• [PROBLEM REQUIREMENTS]: Exactly the line with "Bridgetown April 2024 (308, 520)" and the lines that follow it, through the closing line of the entries, should be restated, with nothing left out or added.

• [INFORMATION PROVIDED]:
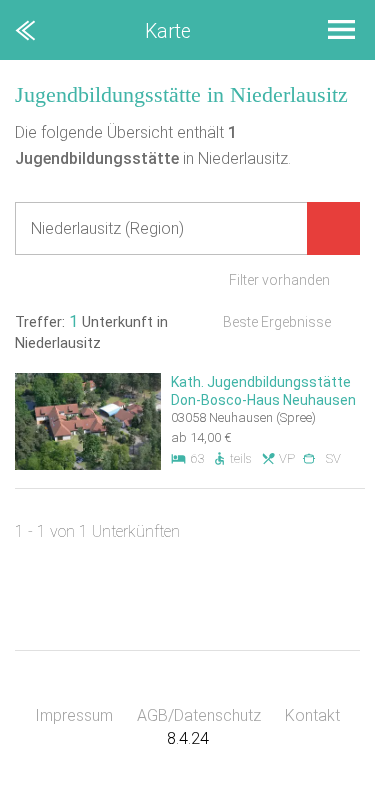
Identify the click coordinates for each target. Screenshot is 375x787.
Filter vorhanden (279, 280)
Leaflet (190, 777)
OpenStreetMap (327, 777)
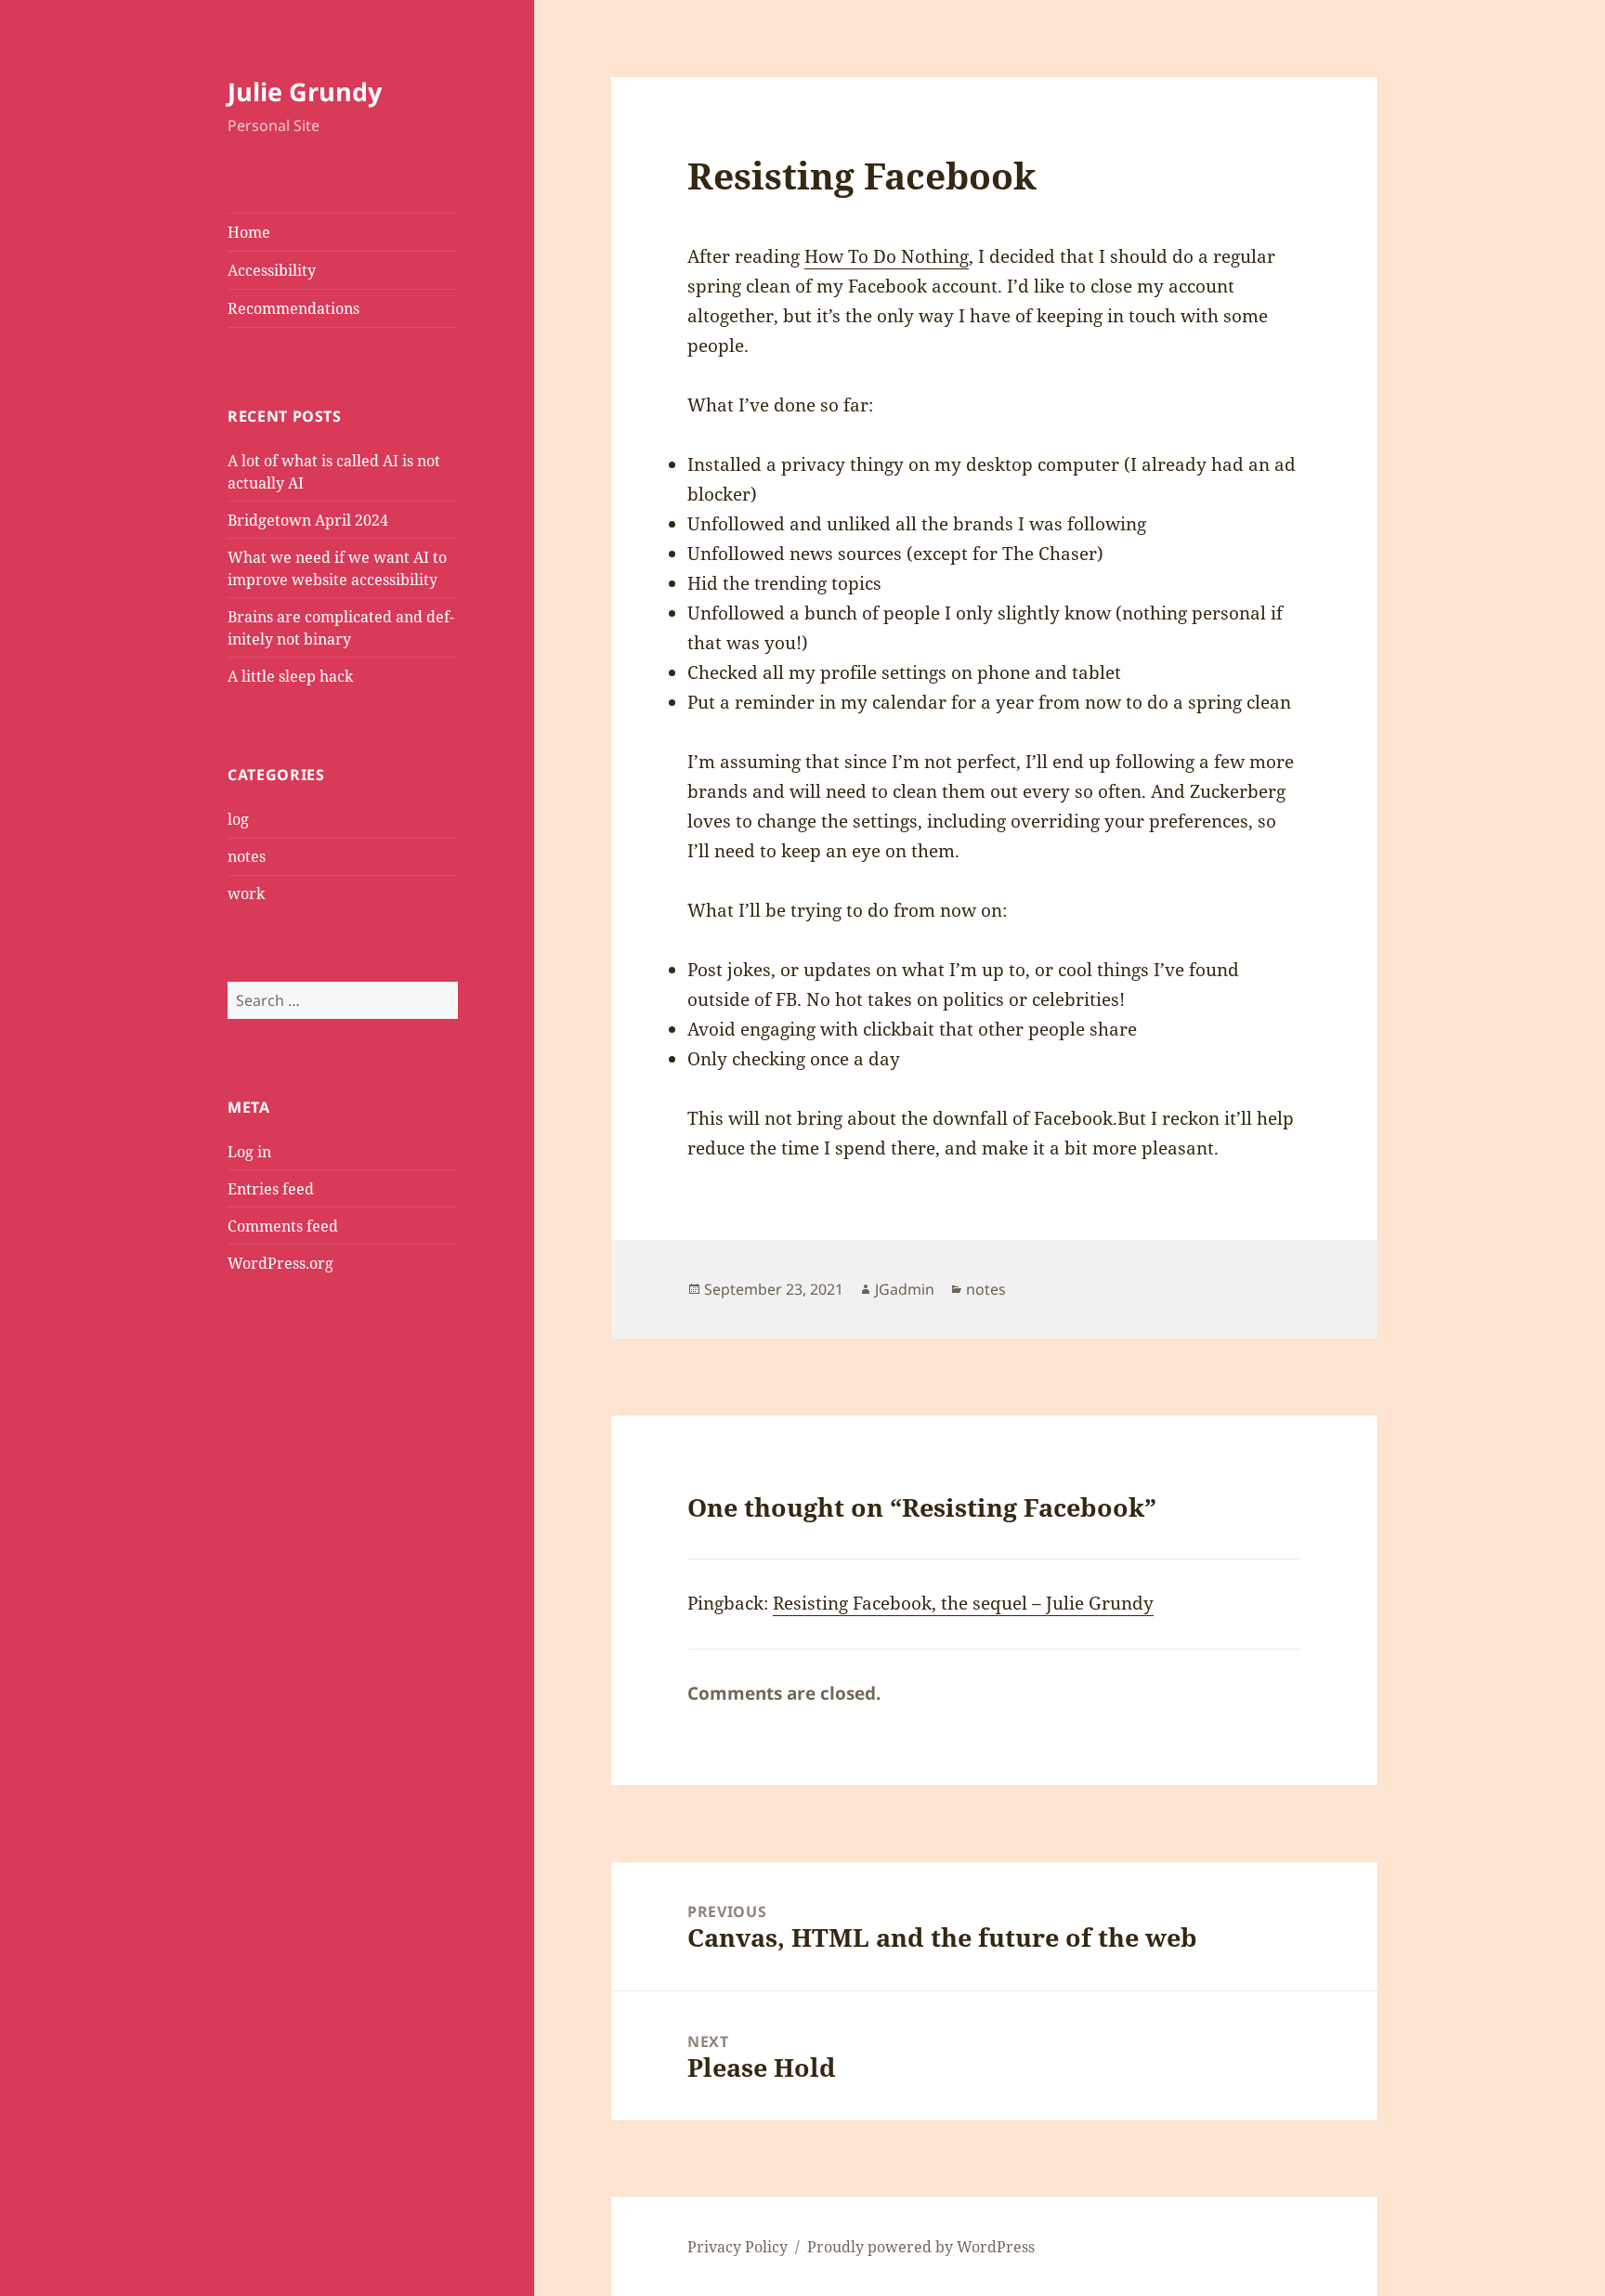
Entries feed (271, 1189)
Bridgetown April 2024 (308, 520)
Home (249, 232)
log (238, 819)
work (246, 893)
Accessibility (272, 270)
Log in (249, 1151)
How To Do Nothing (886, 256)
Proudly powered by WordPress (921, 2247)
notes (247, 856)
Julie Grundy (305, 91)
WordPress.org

• [RESULT OF THIS EXERCISE]:
Bridgetown April 2024 (308, 520)
Home (249, 232)
log (238, 819)
work (246, 893)
Accessibility (272, 270)
Log in (249, 1151)
How To Do Nothing (886, 256)
Proudly powered by WordPress (921, 2247)
notes (247, 856)
Julie Grundy (305, 91)
WordPress.org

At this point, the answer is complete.